REQUIREMENT: Below are the records; copy exactly the stretch from the line containing "Click the 13小时前" through the line containing "Task: Click the Últimos 5 column header", both ends included, and nothing else.

Collected data entries
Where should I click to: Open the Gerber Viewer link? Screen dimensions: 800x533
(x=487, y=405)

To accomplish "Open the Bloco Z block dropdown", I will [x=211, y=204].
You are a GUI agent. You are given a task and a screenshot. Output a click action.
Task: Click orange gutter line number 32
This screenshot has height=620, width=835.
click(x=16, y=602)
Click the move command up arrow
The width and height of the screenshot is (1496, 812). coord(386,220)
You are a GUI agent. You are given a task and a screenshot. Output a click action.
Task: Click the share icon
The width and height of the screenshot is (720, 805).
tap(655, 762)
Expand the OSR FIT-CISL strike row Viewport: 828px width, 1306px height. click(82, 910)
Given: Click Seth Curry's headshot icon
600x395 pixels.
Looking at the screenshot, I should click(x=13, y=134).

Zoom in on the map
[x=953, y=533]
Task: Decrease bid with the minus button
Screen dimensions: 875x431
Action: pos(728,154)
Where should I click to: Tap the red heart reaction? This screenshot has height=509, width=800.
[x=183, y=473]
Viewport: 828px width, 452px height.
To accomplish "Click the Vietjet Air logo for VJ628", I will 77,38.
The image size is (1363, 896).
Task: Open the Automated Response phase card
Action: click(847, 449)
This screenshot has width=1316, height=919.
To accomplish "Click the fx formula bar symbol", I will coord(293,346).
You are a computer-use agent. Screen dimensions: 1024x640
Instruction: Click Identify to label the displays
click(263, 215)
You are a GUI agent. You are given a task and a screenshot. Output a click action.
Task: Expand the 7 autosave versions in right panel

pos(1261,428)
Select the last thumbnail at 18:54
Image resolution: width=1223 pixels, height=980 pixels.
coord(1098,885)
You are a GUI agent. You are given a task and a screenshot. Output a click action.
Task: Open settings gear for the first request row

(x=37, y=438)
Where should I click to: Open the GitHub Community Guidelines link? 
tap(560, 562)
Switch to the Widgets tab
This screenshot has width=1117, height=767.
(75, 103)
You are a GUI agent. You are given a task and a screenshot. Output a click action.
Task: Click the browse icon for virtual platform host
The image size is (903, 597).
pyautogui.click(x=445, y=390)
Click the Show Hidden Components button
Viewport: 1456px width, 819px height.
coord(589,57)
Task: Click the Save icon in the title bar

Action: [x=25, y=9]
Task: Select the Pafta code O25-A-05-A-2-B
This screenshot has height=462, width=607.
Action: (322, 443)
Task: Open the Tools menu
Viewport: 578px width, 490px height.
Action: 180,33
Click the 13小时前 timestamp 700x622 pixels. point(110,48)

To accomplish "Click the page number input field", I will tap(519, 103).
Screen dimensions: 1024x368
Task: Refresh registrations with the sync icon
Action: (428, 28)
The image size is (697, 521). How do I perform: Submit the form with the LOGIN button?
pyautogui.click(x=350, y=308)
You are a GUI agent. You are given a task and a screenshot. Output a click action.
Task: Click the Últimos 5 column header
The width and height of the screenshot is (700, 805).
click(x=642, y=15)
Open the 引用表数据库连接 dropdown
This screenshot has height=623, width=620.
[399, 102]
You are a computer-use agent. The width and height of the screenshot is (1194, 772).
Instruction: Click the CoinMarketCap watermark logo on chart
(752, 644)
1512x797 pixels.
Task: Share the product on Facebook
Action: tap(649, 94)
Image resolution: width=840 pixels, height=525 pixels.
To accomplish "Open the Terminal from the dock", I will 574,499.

EXPECTED ANSWER:
Click the 13小时前 timestamp 700x622 pixels. point(110,48)

To accomplish "Click the page number input field", I will tap(519, 103).
Screen dimensions: 1024x368
Task: Refresh registrations with the sync icon
Action: (428, 28)
The image size is (697, 521). How do I perform: Submit the form with the LOGIN button?
pyautogui.click(x=350, y=308)
You are a GUI agent. You are given a task and a screenshot. Output a click action.
Task: Click the Últimos 5 column header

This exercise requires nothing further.